Singled out for appreciation is every band member last night. Jimmy and Brendan played percussion. Brad Taylor sightread the bass book without raising a sweat. Leroy on keyboards and Javi on guitar were superb. Horns were John Vander Gaanst, Kent Winking, Chris Kapral and me. Rounding things out was the wonderfully musical Janice, who assisted on cowbell and background vocals (most of them quite spontaneous) in addition to her electrifying vocals. Javi and Jimmy were just overwhelming on their vocal features. "Featuring the THREE J's on vocals!!"
We're ready. We have every element nailed down. Unlike some of the bands with whom we compete, we have a significant bench we can draw players from who can read the charts and generally play the gig. See, when I was with "a prominent Austin cover band" (to take one example) we had no book. So if a guy had to take the night off, the boss would just fire him. There's even a story about how a guitar player in the that band about fifteen years ago had to attend the funeral of a family member who had died suddenly. The boss fired him. So the band left the boss without a band and went off and set up another competing band which is still gigging. They still compete with the that prominent Austin cover band.
With a book, our attitude is "Who lives close?" Nobody gets canned. No longer is attending a family funeral a dismissable offense.
Last night we started with "I Dig Rock & Roll Music," which the whole band sightread, and sightread well. It's what I like to think of as an ironic instrumental. Then Jimmy sang The Way You Look Tonight and nailed it. People in the bar were looking around at each other and smiling. Then Janice got up to sing Midnight Train to Georgia, which is a chart a traded for and will need to be rewritten to conform to reality. (This is why I HATE repeats. The road map is ambiguous.) I doubt if anyone noticed because Janice was so poised that she sold the song as her version! Then Javi sang Shake Your Tail Feather and we were off to the races. We did an instrumental on The Way We Were that I wrote last year. Janice came up and nailed Walk on By and Jazzman and Jimmy closed with Just a Gigolo/I Ain't Got Nobody.
Eclectic enough for you?
Second set: Smooth (Javi), I've Got You Under My Skin (Jimmy), Son of a Preacher Man (Yeah! Janice), Choo Choo C'Boogie (Jimmy with a whole bunch of great backing vocals), I Will Survive (Janice), Jump Jive & Wail (Jimmy), Cheek to Cheek (Jimmy doing the Sinatra chart) and Javi doing Mustang Sally.
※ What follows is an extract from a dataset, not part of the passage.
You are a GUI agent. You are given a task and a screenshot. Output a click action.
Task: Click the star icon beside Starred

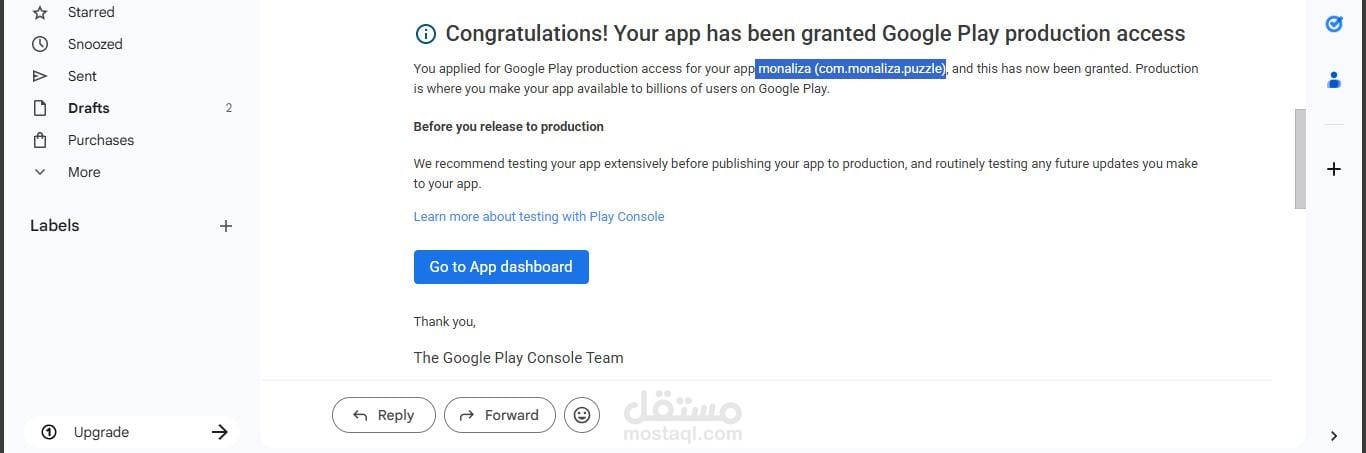(40, 13)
Third set: Do the Hustle (lots of backing vocals spontaneously erupting), Peg (YEAH! This is not what you'd expect but it sure worked!), then Janice with her Aretha 1-2 punch--Natural Woman and Respect, Javi doing What's Goin' On?, Jimmy doing Louis on What a Wonderful World (a less jarring transition than you might think), Janice doing my Dad's chart of All of Me, and Javi closing the evening with Jimi Hendrix's Let Me Stand Next to your Fire. Or so we though , , ,
We got extended into another hour by management, took a break and came back with Soul Man, Saturday in the Park, Soul Bossa Nova, Skin Tight, Pick Up the Pieces, Heat Wave, Domino, and Brown Eyed Girl of all things.
By the time we rolled into the driveway at home it was 3:15 in the morning. If there was a place open where I could break out my horn and play I would have.
Javier's dad has offered to do some booking. I want to take October to put together all the stuff needed to do that. He's a great guy and his interest in Javi's career is so touching. Javi's entourage is the backbone of our success and he assures me that, once we start playing in Austin instead of 35 miles up a winding mountain road we can count on a "Cruz table" twice as numerous. Javi's dad also runs PA for one of the local bands and knows his stuff in that department. He's got enough PA to cover a convention center.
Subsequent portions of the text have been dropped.